Besides AMO and PDO, human-induced climate change also impacted rainfall variability during the last century. The two natural cycles accounted for about two-thirds of the desert’s total expansion. The remaining third can be attributed to climate change, although the researchers caution that longer climate records which extend over numerous climate cycles would helpful in reaching a more definite conclusion.
Obviously, an expanding Sahara — which was already huge, to begin with — means very worrisome news. As Nigam mentioned earlier, other deserts around the world are likely expanding as well. Over 45,000 square miles of arable land are lost to desertification each year, by one estimate — that’s while the world’s population continues to grow, driving food demand up.
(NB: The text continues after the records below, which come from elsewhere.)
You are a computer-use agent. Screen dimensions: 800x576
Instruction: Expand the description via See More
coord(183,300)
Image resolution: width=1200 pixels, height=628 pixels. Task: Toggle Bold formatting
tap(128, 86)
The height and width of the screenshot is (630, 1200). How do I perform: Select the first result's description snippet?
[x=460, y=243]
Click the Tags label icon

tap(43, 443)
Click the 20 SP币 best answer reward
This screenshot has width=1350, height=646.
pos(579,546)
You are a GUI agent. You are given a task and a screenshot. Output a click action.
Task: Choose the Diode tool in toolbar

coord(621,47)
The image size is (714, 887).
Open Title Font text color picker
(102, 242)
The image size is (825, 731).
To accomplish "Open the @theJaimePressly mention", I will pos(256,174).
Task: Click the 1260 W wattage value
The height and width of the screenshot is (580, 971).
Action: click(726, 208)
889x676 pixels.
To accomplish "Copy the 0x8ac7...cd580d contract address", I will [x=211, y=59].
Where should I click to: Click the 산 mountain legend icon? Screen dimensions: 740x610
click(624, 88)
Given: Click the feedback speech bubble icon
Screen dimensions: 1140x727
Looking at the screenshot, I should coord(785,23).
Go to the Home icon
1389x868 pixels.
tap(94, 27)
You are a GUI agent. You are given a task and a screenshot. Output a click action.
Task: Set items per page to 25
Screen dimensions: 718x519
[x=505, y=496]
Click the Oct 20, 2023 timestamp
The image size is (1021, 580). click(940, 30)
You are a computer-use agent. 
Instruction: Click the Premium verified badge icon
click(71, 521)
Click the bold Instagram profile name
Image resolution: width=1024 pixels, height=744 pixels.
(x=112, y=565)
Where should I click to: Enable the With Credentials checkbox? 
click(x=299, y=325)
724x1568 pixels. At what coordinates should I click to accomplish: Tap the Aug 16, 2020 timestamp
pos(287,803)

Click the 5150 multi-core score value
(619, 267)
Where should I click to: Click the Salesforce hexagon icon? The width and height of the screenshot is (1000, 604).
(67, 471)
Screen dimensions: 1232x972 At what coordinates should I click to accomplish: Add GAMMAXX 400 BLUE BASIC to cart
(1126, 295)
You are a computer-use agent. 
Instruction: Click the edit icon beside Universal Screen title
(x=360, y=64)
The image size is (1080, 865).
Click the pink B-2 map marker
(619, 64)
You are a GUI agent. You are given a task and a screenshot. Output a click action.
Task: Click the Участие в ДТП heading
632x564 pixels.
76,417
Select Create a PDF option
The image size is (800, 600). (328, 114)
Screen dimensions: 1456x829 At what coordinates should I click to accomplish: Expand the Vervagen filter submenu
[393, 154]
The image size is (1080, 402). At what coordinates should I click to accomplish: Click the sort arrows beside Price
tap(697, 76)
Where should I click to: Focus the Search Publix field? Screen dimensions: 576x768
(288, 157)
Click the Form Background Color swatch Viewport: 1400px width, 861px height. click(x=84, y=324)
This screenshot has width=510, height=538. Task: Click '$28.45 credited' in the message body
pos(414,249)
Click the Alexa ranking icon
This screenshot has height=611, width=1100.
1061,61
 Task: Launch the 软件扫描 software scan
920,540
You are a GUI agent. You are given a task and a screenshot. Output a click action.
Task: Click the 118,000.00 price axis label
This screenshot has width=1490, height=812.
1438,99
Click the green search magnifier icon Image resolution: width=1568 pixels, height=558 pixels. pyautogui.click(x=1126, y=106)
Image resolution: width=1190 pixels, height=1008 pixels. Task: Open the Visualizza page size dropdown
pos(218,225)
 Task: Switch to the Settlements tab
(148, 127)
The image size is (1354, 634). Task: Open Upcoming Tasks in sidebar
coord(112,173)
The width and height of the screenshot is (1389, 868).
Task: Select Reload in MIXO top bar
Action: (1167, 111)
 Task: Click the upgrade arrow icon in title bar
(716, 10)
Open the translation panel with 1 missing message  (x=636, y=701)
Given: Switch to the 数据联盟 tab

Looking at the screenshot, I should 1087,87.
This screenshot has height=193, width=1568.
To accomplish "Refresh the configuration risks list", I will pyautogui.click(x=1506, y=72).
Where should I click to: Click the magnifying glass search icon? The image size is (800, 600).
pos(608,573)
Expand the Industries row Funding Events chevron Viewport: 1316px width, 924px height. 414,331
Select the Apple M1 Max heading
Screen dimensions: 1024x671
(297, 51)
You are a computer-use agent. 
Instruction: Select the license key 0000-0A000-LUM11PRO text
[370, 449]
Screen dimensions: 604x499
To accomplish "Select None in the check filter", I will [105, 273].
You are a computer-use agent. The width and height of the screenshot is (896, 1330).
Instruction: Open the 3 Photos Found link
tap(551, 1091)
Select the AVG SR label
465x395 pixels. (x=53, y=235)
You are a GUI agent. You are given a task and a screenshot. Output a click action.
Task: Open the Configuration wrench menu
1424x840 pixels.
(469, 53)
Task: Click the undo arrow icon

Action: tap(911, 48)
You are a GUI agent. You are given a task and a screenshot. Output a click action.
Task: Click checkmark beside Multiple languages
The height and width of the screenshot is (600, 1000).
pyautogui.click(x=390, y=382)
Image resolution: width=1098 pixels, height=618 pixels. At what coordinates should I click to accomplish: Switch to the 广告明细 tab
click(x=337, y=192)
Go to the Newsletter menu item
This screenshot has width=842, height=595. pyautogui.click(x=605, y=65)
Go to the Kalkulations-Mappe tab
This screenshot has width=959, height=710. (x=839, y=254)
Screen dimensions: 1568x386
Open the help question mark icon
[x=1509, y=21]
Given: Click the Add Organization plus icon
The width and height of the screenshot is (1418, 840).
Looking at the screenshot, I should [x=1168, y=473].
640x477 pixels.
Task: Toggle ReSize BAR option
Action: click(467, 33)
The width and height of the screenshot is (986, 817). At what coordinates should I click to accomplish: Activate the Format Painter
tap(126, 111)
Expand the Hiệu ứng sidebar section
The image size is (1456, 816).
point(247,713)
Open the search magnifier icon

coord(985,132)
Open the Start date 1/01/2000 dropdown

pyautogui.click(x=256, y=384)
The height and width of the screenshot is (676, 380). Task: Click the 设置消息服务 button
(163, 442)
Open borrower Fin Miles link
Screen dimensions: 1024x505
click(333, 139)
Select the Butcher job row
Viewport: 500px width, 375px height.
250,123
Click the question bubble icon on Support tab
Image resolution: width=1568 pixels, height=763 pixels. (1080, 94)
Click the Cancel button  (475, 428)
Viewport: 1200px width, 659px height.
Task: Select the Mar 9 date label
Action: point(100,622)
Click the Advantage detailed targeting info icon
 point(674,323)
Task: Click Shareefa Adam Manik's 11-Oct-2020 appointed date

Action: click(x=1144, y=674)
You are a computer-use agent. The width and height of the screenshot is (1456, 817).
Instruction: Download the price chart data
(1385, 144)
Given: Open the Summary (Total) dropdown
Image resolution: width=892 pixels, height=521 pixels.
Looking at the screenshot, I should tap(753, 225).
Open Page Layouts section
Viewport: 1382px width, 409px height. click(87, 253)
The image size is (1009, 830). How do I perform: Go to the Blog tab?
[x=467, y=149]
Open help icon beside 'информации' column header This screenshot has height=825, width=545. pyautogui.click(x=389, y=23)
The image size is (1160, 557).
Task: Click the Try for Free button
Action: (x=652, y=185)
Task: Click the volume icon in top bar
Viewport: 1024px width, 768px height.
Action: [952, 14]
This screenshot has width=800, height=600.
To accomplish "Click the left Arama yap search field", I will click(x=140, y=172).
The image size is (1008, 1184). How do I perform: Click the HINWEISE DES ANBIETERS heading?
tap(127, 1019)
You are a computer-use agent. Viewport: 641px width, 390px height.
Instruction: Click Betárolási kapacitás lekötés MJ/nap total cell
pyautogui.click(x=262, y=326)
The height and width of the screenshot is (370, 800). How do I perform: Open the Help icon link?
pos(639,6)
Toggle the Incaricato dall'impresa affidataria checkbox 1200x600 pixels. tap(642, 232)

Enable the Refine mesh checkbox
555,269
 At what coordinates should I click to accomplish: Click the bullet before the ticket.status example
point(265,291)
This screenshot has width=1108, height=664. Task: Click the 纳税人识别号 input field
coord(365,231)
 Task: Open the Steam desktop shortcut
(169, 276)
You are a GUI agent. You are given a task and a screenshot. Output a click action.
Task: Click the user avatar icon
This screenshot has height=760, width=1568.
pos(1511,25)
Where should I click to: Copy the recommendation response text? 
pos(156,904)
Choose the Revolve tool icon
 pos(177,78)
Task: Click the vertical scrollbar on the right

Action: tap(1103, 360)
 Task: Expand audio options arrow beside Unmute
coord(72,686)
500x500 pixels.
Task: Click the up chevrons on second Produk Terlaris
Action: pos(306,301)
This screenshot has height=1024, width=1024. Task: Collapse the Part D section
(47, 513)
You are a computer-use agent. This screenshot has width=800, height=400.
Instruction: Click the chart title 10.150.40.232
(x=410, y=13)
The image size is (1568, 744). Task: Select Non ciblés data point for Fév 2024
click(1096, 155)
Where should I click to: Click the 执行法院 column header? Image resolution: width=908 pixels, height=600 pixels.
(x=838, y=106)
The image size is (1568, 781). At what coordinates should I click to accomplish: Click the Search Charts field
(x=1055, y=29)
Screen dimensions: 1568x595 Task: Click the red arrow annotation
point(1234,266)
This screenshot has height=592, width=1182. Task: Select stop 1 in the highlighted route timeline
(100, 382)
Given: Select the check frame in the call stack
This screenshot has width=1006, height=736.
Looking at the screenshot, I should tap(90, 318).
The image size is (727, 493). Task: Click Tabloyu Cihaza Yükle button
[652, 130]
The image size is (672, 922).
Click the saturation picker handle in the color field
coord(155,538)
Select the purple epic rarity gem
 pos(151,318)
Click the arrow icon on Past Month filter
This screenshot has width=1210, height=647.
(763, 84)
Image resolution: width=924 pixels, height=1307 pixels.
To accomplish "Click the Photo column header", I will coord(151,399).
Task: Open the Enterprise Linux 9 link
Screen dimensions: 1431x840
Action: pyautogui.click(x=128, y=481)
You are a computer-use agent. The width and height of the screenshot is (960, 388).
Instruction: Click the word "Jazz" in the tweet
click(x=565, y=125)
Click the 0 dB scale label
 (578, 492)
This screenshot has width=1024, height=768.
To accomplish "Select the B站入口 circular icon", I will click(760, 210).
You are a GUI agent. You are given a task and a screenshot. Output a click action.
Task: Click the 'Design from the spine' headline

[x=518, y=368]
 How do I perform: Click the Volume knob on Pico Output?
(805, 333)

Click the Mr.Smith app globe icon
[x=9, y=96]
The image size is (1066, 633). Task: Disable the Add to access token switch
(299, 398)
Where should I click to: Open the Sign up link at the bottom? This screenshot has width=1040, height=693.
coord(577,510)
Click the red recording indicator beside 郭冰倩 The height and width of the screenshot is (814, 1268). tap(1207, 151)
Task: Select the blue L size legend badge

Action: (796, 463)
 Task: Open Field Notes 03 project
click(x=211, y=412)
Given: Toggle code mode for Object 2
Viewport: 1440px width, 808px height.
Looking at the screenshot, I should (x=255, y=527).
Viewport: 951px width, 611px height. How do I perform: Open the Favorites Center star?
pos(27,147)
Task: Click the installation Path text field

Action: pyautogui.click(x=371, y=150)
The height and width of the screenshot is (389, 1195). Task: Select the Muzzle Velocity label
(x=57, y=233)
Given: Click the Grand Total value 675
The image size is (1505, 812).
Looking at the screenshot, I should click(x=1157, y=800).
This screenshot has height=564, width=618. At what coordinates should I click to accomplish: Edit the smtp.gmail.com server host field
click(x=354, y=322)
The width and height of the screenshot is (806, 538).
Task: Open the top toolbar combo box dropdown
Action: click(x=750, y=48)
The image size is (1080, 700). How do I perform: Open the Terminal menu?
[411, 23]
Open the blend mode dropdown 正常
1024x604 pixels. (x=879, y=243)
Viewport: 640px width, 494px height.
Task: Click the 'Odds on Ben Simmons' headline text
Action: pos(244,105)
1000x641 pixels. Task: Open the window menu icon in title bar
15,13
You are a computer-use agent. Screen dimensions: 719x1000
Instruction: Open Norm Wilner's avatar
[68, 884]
The United Nations warns that desertification could drive up to 50 million people from their homes, unless humanity cuts back on greenhouse gas emissions.
“The trends in Africa of hot summers getting hotter and rainy seasons drying out are linked with factors that include increasing greenhouse gases and aerosols in the atmosphere,” said Ming Cai, a program director in the National Science Foundation’s Division of Atmospheric and Geospace Sciences, which funded the research. “These trends also have a devastating effect on the lives of African people, who depend on agriculture-based economies.”
In the future, the researchers plan on learning more about what drives desert expansion not only in the Sahara, but in other deserts around the world as well.
“With this study, our priority was to document the long-term trends in rainfall and temperature in the Sahara. Our next step will be to look at what is driving these trends, for the Sahara and elsewhere,” said Natalie Thomas, a graduate student in atmospheric and oceanic science at UMD and lead author of the research paper. “We have already started looking at seasonal temperature trends over North America, for example. Here, winters are getting warmer but summers are about the same. In Africa, it’s the opposite–winters are holding steady but summers are getting warmer. So the stresses in Africa are already more severe.”
Scientific reference: “20th-Century Climate Change over Africa: Seasonal Hydroclimate Trends and Sahara Desert Expansion,” Natalie Thomas and Sumant Nigam, was published online March 29, 2018, in the Journal of Climate.